Cuando Elon Musk —dueño de X (antes Twitter), de Tesla y de parte del ciberespacio que moldea la opinión pública— sugiere ahora que Donald Trump debe ser destituido de la presidencia, no lo hace por razones éticas ni democráticas. Lo hace porque su proyecto de dominación choca con el de Trump. Son dos imperios en curso de colisión: uno desde la vieja política fascista con barniz populista, y otro desde la dictadura digital de los datos y el capital inmaterial. Musk no quiere democracia; quiere el poder total de los códigos fuente y del control mental que se disfraza de “libertad de expresión”.
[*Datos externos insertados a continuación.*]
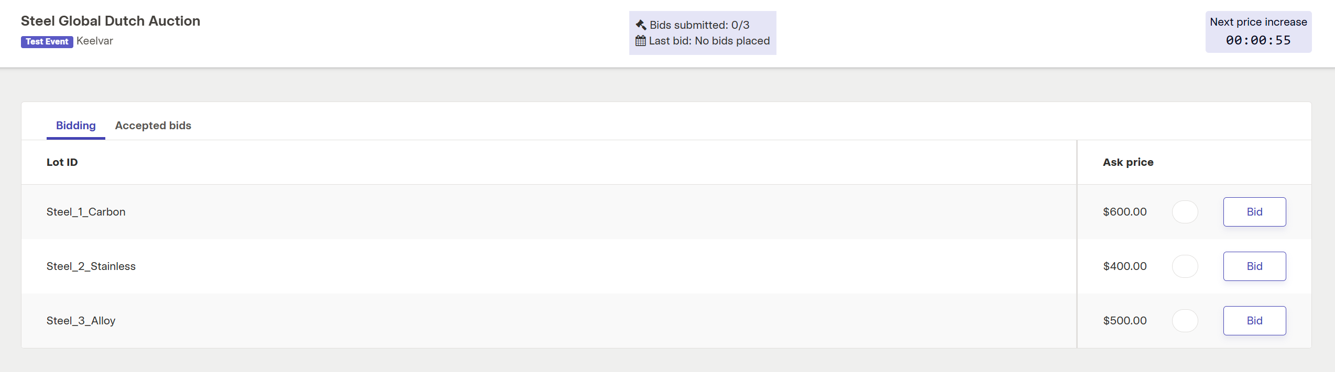Toggle the circle next to Steel_2_Stainless price
The height and width of the screenshot is (372, 1335).
tap(1185, 266)
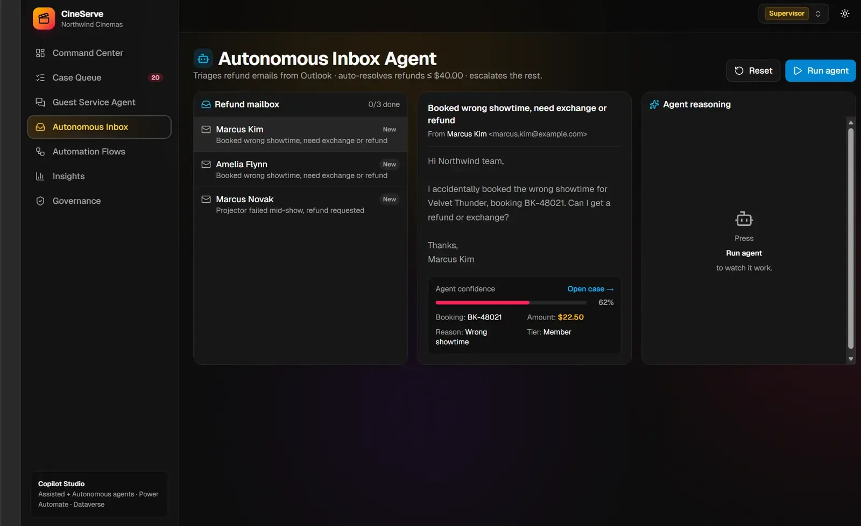The width and height of the screenshot is (861, 526).
Task: Click the Case Queue badge showing 20
Action: 156,77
Ambos comparten la matriz del capital extremo, del desprecio a los débiles, del culto al individuo todopoderoso y de la violencia institucionalizada. Pero ahora sus intereses divergen: Trump necesita masas fanatizadas que griten en mítines; Musk necesita consumidores dependientes que entreguen su alma a la nube. Y como en toda lucha de titanes, la disputa no se resuelve en argumentos, sino en actos de fuerza. La propuesta de destitución lanzada por Musk no es una señal de sensatez republicana, sino una jugada estratégica para eliminar un competidor dentro del ecosistema de la extrema derecha.
Mientras la izquierda aún se debate entre la resistencia y la dispersión, la ultraderecha estadounidense vive su propio cisma: el viejo fascismo reaccionario contra el nuevo absolutismo tecnológico. Se odian, pero se necesitan. Se desprecian, pero se retroalimentan. Y mientras tanto, los pueblos del mundo pagan las consecuencias de este circo imperial que busca distraer, manipular y eternizar la desigualdad.
No podemos tomar partido en esta pelea entre titanes del capital. Nuestra tarea no es elegir entre Trump o Musk. Es organizar, desde abajo, la contraofensiva popular que desenmascare ambos modelos y reconstruya la política sobre nuevas bases éticas, colectivas y emancipadoras.